* About this task *
Print only the lines below from the one with "Task: Click the Zoom Out magnifier icon" to the one with "Screen dimensions: 1218x555", both included, exactly as they stand. Leave pictures out.

* Provided data *
=== Section Start ===

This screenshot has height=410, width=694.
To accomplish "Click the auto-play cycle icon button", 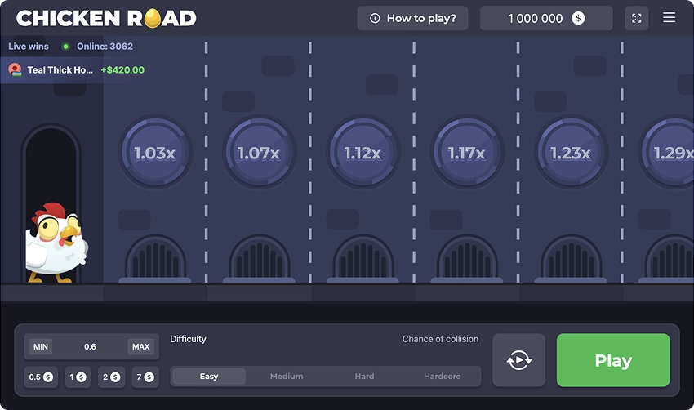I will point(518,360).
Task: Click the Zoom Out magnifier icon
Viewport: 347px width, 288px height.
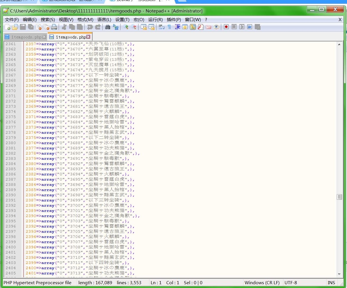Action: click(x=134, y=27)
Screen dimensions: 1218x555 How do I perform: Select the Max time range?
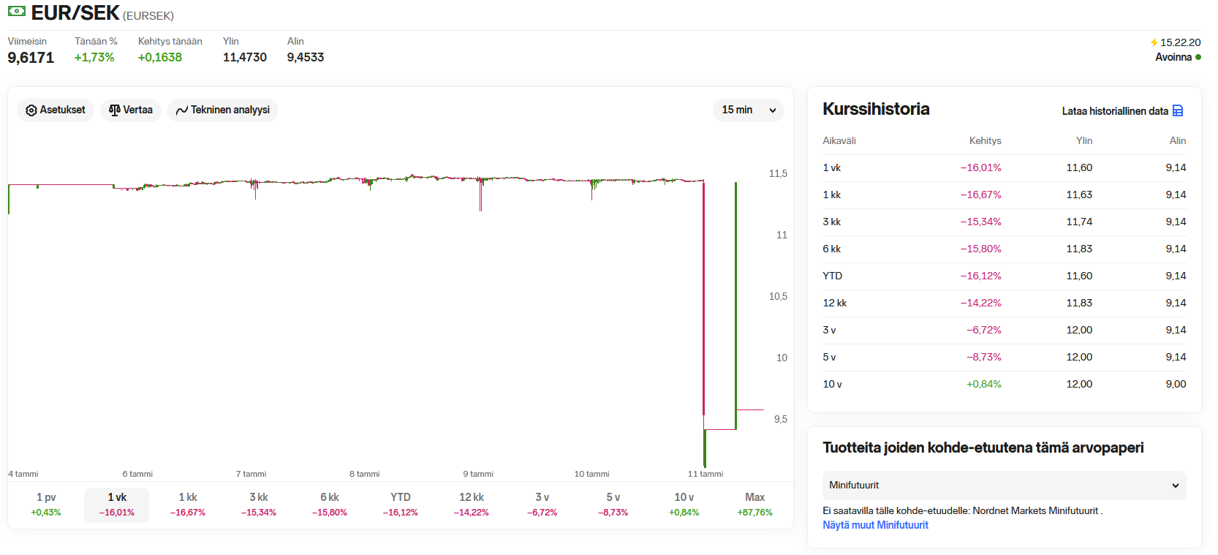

=== Section End ===
=== Section Start ===

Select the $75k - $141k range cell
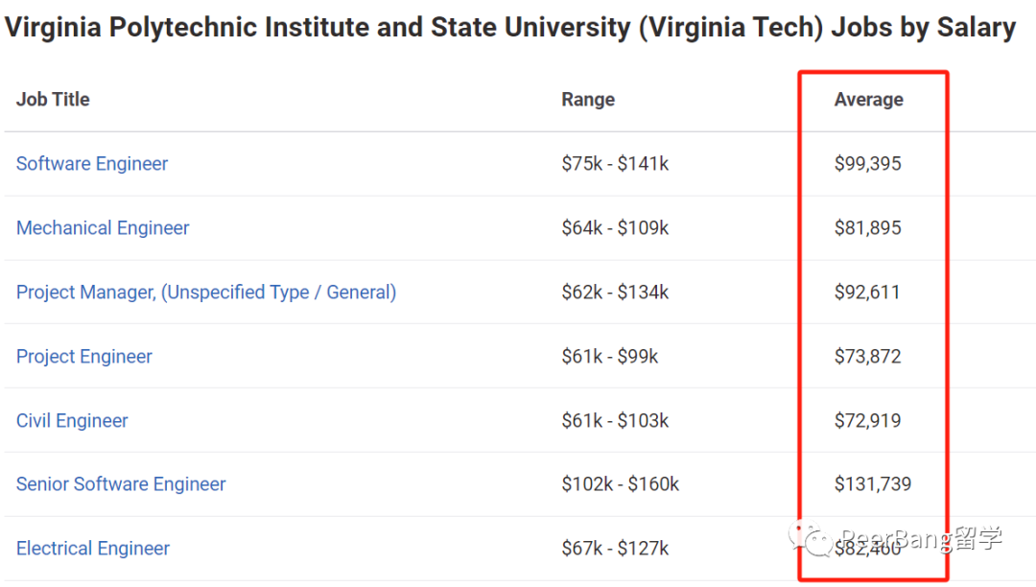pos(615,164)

=== Section End ===

* Answer for the task *
Task: Click the Zoom Out magnifier icon
Viewport: 347px width, 288px height.
Action: click(x=134, y=27)
Screen dimensions: 1218x555 How do I perform: Select the Max time range?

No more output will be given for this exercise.